• “The drive from Snohomish County to Sea-Tac can take longer than a flight to (name the destination).”
“A new airport will bring new jobs and new businesses.”
• “Do you really want to plunk down the blight of another city of Sea-Tac and Burien in Snohomish County.”
“A new airport will force businesses and people out of the area.”
The potential of expanded commercial flights at Paine Field is a passionate issue for those who live close by and under the flight paths of the county-run airport in Everett.
And it should be. Adding a major or regional air carrier to Paine Field is not the aviation equivalent of running a few more Sound Transit buses up and down I-5.

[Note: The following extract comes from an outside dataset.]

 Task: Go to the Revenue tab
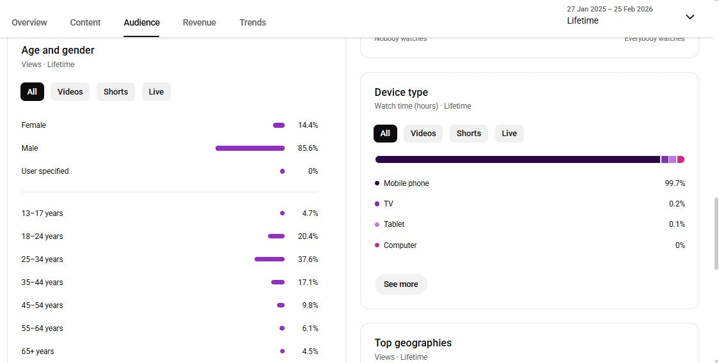click(199, 22)
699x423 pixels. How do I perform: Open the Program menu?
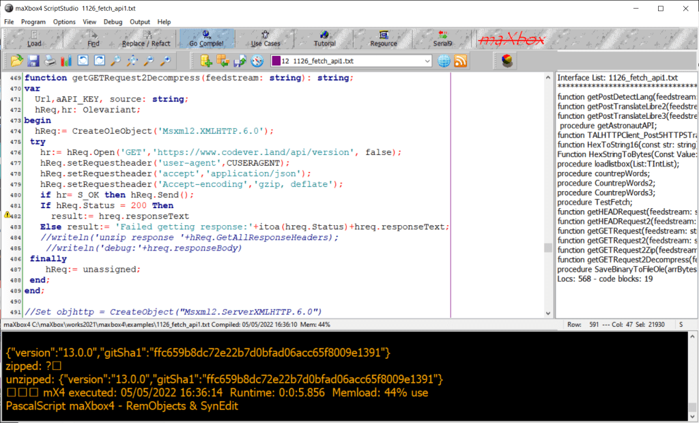[x=33, y=22]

A county-sponsored panel is in the process of revisiting the arguments for and against allowing commercial flights at Paine Field.

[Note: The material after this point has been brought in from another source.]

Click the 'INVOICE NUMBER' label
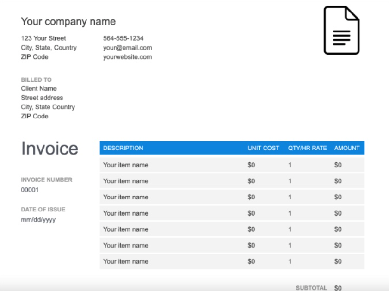 click(46, 180)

Proponents say federal funding strings and the wording of a decades-old agreement make a prohibition on commercial air service out of the question.
Opponents say there is plenty of room between a prohibition and an airport marketing blitz to airlines to keep the likelihood of regularly scheduled jet service at bay.

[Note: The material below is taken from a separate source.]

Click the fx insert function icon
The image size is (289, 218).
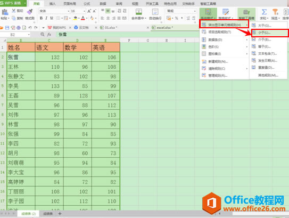pos(49,35)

The reality is that while Paine Field looks attractive, the impact on existing residents and businesses would be monumental. There is also the idea that Paine Field may already be too close in, too bogged down by its own traffic issues, to be a viable north-end airport site.
Over the past 20 years, Snohomish County has allowed a tremendous amount of infill development to occur under the shadows of existing air traffic at Paine Field. If an airport is needed north of Seattle, now is the time to look for a site that will meet tomorrow’s needs, not yesterday’s.